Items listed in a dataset
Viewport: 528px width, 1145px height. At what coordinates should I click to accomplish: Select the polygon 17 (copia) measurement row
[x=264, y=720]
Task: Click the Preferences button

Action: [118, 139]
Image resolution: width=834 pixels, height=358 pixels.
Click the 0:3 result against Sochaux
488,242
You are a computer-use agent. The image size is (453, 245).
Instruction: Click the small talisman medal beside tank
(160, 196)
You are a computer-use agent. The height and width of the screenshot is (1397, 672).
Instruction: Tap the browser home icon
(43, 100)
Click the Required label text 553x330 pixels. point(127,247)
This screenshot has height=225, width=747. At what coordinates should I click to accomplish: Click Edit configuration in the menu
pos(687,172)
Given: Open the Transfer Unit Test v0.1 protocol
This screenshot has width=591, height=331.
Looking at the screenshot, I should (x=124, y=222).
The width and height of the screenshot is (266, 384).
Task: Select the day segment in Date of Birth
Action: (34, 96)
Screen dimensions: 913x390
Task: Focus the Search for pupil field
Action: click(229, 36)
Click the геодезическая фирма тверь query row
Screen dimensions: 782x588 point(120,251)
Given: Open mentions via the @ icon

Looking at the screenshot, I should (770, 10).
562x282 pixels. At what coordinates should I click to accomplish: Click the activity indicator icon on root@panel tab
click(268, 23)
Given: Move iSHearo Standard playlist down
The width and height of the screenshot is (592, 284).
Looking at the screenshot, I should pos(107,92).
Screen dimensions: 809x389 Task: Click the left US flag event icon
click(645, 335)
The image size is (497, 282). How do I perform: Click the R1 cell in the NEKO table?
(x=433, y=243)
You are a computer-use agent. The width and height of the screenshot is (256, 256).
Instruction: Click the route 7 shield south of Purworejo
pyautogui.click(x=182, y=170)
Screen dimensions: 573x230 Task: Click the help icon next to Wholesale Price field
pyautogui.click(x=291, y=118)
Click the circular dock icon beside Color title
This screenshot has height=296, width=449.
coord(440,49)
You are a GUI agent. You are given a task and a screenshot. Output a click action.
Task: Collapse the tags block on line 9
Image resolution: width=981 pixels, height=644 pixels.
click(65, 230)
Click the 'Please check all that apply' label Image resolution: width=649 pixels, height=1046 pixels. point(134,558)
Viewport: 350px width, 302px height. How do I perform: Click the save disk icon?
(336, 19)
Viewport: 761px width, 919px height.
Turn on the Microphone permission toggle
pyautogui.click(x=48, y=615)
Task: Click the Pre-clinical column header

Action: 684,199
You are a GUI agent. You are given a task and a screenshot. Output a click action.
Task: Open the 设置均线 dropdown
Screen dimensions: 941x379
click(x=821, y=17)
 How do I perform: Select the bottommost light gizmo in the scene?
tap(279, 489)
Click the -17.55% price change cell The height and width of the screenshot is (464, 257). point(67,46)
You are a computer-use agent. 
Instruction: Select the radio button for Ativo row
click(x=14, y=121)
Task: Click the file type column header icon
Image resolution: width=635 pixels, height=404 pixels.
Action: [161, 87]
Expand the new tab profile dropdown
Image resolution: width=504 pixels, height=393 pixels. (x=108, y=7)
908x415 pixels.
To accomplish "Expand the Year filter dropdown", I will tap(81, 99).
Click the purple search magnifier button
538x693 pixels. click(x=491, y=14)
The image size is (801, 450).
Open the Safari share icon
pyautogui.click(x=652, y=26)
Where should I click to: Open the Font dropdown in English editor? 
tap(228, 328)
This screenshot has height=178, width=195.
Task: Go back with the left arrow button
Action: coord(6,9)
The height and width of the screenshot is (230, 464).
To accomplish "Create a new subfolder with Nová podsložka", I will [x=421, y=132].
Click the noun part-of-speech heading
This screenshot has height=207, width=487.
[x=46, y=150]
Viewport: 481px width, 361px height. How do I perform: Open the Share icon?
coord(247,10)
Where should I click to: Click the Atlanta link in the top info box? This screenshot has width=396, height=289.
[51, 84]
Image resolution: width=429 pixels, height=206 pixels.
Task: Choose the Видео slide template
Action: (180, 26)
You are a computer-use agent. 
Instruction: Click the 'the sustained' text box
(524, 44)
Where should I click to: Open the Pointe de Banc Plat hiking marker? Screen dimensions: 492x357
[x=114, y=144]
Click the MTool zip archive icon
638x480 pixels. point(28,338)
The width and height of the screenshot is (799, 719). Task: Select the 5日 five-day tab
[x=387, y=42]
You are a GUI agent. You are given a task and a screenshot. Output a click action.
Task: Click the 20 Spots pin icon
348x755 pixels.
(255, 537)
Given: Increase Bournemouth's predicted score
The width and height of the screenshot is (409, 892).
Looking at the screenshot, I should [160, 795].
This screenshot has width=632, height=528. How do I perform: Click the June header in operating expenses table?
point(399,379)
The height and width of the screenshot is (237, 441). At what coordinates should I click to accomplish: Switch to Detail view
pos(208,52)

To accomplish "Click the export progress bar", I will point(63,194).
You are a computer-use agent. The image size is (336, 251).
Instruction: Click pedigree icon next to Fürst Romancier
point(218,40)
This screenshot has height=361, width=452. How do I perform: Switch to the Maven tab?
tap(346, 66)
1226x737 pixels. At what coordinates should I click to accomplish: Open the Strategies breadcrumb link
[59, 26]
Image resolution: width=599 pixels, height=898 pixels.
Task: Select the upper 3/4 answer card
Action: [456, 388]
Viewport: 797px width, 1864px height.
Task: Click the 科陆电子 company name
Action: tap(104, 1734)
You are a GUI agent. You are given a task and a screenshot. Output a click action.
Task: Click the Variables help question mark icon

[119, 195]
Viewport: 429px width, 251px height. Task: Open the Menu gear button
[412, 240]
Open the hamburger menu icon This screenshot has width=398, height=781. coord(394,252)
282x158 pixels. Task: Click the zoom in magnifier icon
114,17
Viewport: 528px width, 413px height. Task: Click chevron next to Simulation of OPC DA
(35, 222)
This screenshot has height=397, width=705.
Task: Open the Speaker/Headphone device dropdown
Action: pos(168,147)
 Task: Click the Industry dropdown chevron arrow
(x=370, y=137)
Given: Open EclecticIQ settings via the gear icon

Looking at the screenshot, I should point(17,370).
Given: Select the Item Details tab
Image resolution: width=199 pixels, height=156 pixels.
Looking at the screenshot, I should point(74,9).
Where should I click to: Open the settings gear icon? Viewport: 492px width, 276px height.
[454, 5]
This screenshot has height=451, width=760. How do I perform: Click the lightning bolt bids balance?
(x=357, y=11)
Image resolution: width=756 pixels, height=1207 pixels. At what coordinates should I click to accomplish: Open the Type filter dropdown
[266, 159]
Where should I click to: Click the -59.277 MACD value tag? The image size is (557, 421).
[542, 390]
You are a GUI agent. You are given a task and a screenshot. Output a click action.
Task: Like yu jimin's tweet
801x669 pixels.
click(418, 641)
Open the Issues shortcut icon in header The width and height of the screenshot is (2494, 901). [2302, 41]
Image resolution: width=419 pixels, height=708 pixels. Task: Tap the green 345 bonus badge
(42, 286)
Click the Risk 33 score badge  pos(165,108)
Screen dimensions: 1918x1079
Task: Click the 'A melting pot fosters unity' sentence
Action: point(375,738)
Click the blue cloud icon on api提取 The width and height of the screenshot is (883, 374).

* **Work task**: Each record above should be reproduced in full, exactly as it stands.

* **Result of the task**:
Viewport: 528px width, 1145px height. At what coordinates should I click to accomplish: Select the polygon 17 (copia) measurement row
[x=264, y=720]
Task: Click the Preferences button

Action: [118, 139]
Image resolution: width=834 pixels, height=358 pixels.
Click the 0:3 result against Sochaux
488,242
You are a computer-use agent. The image size is (453, 245).
Instruction: Click the small talisman medal beside tank
(160, 196)
You are a computer-use agent. The height and width of the screenshot is (1397, 672).
Instruction: Tap the browser home icon
(43, 100)
Click the Required label text 553x330 pixels. point(127,247)
This screenshot has height=225, width=747. At what coordinates should I click to accomplish: Click Edit configuration in the menu
pos(687,172)
Given: Open the Transfer Unit Test v0.1 protocol
This screenshot has width=591, height=331.
Looking at the screenshot, I should (x=124, y=222).
The width and height of the screenshot is (266, 384).
Task: Select the day segment in Date of Birth
Action: (34, 96)
Screen dimensions: 913x390
Task: Focus the Search for pupil field
Action: click(229, 36)
Click the геодезическая фирма тверь query row
Screen dimensions: 782x588 point(120,251)
Given: Open mentions via the @ icon

Looking at the screenshot, I should (770, 10).
562x282 pixels. At what coordinates should I click to accomplish: Click the activity indicator icon on root@panel tab
click(268, 23)
Given: Move iSHearo Standard playlist down
The width and height of the screenshot is (592, 284).
Looking at the screenshot, I should pos(107,92).
Screen dimensions: 809x389 Task: Click the left US flag event icon
click(645, 335)
The image size is (497, 282). How do I perform: Click the R1 cell in the NEKO table?
(x=433, y=243)
You are a computer-use agent. The width and height of the screenshot is (256, 256).
Instruction: Click the route 7 shield south of Purworejo
pyautogui.click(x=182, y=170)
Screen dimensions: 573x230 Task: Click the help icon next to Wholesale Price field
pyautogui.click(x=291, y=118)
Click the circular dock icon beside Color title
This screenshot has height=296, width=449.
coord(440,49)
You are a GUI agent. You are given a task and a screenshot. Output a click action.
Task: Collapse the tags block on line 9
Image resolution: width=981 pixels, height=644 pixels.
click(65, 230)
Click the 'Please check all that apply' label Image resolution: width=649 pixels, height=1046 pixels. point(134,558)
Viewport: 350px width, 302px height. How do I perform: Click the save disk icon?
(336, 19)
Viewport: 761px width, 919px height.
Turn on the Microphone permission toggle
pyautogui.click(x=48, y=615)
Task: Click the Pre-clinical column header

Action: 684,199
You are a GUI agent. You are given a task and a screenshot. Output a click action.
Task: Open the 设置均线 dropdown
Screen dimensions: 941x379
click(x=821, y=17)
 How do I perform: Select the bottommost light gizmo in the scene?
tap(279, 489)
Click the -17.55% price change cell The height and width of the screenshot is (464, 257). point(67,46)
You are a computer-use agent. 
Instruction: Select the radio button for Ativo row
click(x=14, y=121)
Task: Click the file type column header icon
Image resolution: width=635 pixels, height=404 pixels.
Action: [161, 87]
Expand the new tab profile dropdown
Image resolution: width=504 pixels, height=393 pixels. (x=108, y=7)
908x415 pixels.
To accomplish "Expand the Year filter dropdown", I will tap(81, 99).
Click the purple search magnifier button
538x693 pixels. click(x=491, y=14)
The image size is (801, 450).
Open the Safari share icon
pyautogui.click(x=652, y=26)
Where should I click to: Open the Font dropdown in English editor? 
tap(228, 328)
This screenshot has height=178, width=195.
Task: Go back with the left arrow button
Action: coord(6,9)
The height and width of the screenshot is (230, 464).
To accomplish "Create a new subfolder with Nová podsložka", I will [x=421, y=132].
Click the noun part-of-speech heading
This screenshot has height=207, width=487.
[x=46, y=150]
Viewport: 481px width, 361px height. How do I perform: Open the Share icon?
coord(247,10)
Where should I click to: Click the Atlanta link in the top info box? This screenshot has width=396, height=289.
[51, 84]
Image resolution: width=429 pixels, height=206 pixels.
Task: Choose the Видео slide template
Action: (180, 26)
You are a computer-use agent. 
Instruction: Click the 'the sustained' text box
(524, 44)
Where should I click to: Open the Pointe de Banc Plat hiking marker? Screen dimensions: 492x357
[x=114, y=144]
Click the MTool zip archive icon
638x480 pixels. point(28,338)
The width and height of the screenshot is (799, 719). Task: Select the 5日 five-day tab
[x=387, y=42]
You are a GUI agent. You are given a task and a screenshot. Output a click action.
Task: Click the 20 Spots pin icon
348x755 pixels.
(255, 537)
Given: Increase Bournemouth's predicted score
The width and height of the screenshot is (409, 892).
Looking at the screenshot, I should [160, 795].
This screenshot has width=632, height=528. How do I perform: Click the June header in operating expenses table?
point(399,379)
The height and width of the screenshot is (237, 441). At what coordinates should I click to accomplish: Switch to Detail view
pos(208,52)

To accomplish "Click the export progress bar", I will point(63,194).
You are a computer-use agent. The image size is (336, 251).
Instruction: Click pedigree icon next to Fürst Romancier
point(218,40)
This screenshot has height=361, width=452. How do I perform: Switch to the Maven tab?
tap(346, 66)
1226x737 pixels. At what coordinates should I click to accomplish: Open the Strategies breadcrumb link
[59, 26]
Image resolution: width=599 pixels, height=898 pixels.
Task: Select the upper 3/4 answer card
Action: [456, 388]
Viewport: 797px width, 1864px height.
Task: Click the 科陆电子 company name
Action: tap(104, 1734)
You are a GUI agent. You are given a task and a screenshot. Output a click action.
Task: Click the Variables help question mark icon

[119, 195]
Viewport: 429px width, 251px height. Task: Open the Menu gear button
[412, 240]
Open the hamburger menu icon This screenshot has width=398, height=781. coord(394,252)
282x158 pixels. Task: Click the zoom in magnifier icon
114,17
Viewport: 528px width, 413px height. Task: Click chevron next to Simulation of OPC DA
(35, 222)
This screenshot has height=397, width=705.
Task: Open the Speaker/Headphone device dropdown
Action: pos(168,147)
 Task: Click the Industry dropdown chevron arrow
(x=370, y=137)
Given: Open EclecticIQ settings via the gear icon

Looking at the screenshot, I should point(17,370).
Given: Select the Item Details tab
Image resolution: width=199 pixels, height=156 pixels.
Looking at the screenshot, I should point(74,9).
Where should I click to: Open the settings gear icon? Viewport: 492px width, 276px height.
[454, 5]
This screenshot has height=451, width=760. How do I perform: Click the lightning bolt bids balance?
(x=357, y=11)
Image resolution: width=756 pixels, height=1207 pixels. At what coordinates should I click to accomplish: Open the Type filter dropdown
[266, 159]
Where should I click to: Click the -59.277 MACD value tag? The image size is (557, 421).
[542, 390]
You are a GUI agent. You are given a task and a screenshot. Output a click action.
Task: Like yu jimin's tweet
801x669 pixels.
click(418, 641)
Open the Issues shortcut icon in header The width and height of the screenshot is (2494, 901). [2302, 41]
Image resolution: width=419 pixels, height=708 pixels. Task: Tap the green 345 bonus badge
(42, 286)
Click the Risk 33 score badge  pos(165,108)
Screen dimensions: 1918x1079
Task: Click the 'A melting pot fosters unity' sentence
Action: point(375,738)
Click the blue cloud icon on api提取 The width and height of the screenshot is (883, 374).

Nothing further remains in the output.